Jan 28

FRM 2008 Early Bird Episode #3

by David Harper, CFA, FRM, CIPM


FRM | CFA |

earlyBird_week3_Thumb150w

Contents

  • Learning Objectives
  • Video tutorial
  • Practice Questions (3)

Learning Objectives

regressionTurtlePic

Hello from Bionic Turtle! This week's Early Bird episode introduces linear regression. Your "homework" is to view the 20-minute tutorial and, more importantly, to work the three practice questions below.
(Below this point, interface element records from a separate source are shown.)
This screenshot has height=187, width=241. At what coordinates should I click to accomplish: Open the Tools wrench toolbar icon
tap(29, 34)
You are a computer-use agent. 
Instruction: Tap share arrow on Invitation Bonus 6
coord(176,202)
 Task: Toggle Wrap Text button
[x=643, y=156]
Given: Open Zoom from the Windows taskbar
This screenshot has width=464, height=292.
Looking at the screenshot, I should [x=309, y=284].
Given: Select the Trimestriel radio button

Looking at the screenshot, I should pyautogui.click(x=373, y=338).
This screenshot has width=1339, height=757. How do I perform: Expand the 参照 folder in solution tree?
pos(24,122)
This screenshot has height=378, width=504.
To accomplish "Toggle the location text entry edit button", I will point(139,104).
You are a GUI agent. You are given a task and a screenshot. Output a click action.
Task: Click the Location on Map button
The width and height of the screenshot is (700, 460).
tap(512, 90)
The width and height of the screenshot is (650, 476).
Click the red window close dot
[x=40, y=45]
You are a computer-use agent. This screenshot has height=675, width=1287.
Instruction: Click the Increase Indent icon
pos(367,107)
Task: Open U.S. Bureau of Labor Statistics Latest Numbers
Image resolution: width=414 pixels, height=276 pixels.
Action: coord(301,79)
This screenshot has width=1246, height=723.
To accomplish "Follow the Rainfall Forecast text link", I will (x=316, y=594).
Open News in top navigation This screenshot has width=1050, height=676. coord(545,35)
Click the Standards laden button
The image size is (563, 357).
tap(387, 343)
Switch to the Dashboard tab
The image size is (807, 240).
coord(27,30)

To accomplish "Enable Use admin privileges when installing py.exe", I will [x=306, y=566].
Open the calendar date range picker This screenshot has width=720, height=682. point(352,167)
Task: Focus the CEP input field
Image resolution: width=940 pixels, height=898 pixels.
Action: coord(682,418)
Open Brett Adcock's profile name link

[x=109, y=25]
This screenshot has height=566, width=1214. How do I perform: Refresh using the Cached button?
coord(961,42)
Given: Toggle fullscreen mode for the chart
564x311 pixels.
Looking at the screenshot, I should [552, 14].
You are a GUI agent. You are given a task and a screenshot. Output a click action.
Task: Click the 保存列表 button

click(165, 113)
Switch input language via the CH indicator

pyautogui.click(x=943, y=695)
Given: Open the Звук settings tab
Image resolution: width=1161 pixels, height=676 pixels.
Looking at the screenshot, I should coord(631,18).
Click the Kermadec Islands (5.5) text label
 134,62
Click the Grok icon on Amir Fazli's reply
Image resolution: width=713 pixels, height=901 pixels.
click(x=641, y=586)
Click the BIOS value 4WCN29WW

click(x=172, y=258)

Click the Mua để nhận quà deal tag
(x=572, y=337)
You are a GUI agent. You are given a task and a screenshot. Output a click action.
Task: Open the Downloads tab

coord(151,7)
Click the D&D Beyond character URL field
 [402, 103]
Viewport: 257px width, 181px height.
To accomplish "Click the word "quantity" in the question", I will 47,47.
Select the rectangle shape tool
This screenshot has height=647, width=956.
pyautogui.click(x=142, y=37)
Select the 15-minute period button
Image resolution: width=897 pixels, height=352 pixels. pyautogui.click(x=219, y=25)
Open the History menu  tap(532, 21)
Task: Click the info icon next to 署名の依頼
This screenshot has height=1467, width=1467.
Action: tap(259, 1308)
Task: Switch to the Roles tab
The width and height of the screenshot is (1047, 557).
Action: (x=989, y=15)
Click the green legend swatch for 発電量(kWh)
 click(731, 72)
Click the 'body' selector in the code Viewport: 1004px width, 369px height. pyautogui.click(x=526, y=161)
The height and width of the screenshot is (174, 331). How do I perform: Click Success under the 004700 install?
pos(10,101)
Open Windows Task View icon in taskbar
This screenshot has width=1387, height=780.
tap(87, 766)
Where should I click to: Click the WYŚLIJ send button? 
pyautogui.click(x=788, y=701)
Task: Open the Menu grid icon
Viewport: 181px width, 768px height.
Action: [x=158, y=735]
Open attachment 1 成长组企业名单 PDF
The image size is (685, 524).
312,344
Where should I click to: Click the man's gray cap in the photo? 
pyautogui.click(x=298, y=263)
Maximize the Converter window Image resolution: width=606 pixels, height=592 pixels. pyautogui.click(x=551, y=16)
In this episode, we review the following ideas:

  • The regression line is given by: y = mx + b + e (error)
  • (m) is slope, (b) is intercept and the error term (error) reminds us that actual data does not perfectly fit the regression line
  • How does the regression line fit the data? By way of ordinary least squares (OLS), the lowest (minimum) value is produced for the sum of squared errors (SSE)
  • In the tutorial, we break the regression (decompose) into two "pieces:" the sum of squared regression (SSR) and the sum of squared errors (SSE). That is, SSR + SSE = SST (sum of squared total).
  • The coefficient of determination (R-squared) = SSR/SST. This coefficient of determination is square of the correlation coefficient (r).
  • The standard error of the estimate (SEE) is basically the standard deviation of the error term: it quantifies the dispersion of observations above/below the regression line.
  • The difference between SSE & SEE? SSE is the larger number that's difficult to interpret. SEE is the smaller number, that we can visualize (in my tutorial example, 1.5 units along the y-axis). Finally, SEE = SQRT [SSE/(n-2)]. In fact, if you look closely, you'll see it's pretty nearly a standard deviation calculation.
  • Both R-squared and SEE tell us something about the fit of the line to the data: R-squared tells us how much of variation in the dependent variable is explained by the independent variable. The standard error of the estimate (SEE) is a measure of the error (residual) dispersion.
  • Finally, this is just the second step (the first step: look at the scatterplot to see if a linear relationship exists). This is not yet significance testing. Significance testing entails questions like, "are the coefficients meaningfully nonzero or could they be random, given the sample size?" After we produce the parameter estimates (e.g., slope, intercept) and regression coefficients, it is still an additional step to test for significance.

Video Tutorial

eb_linearRegress_1

The 30-minute video tutorial is located here (with a table of contents).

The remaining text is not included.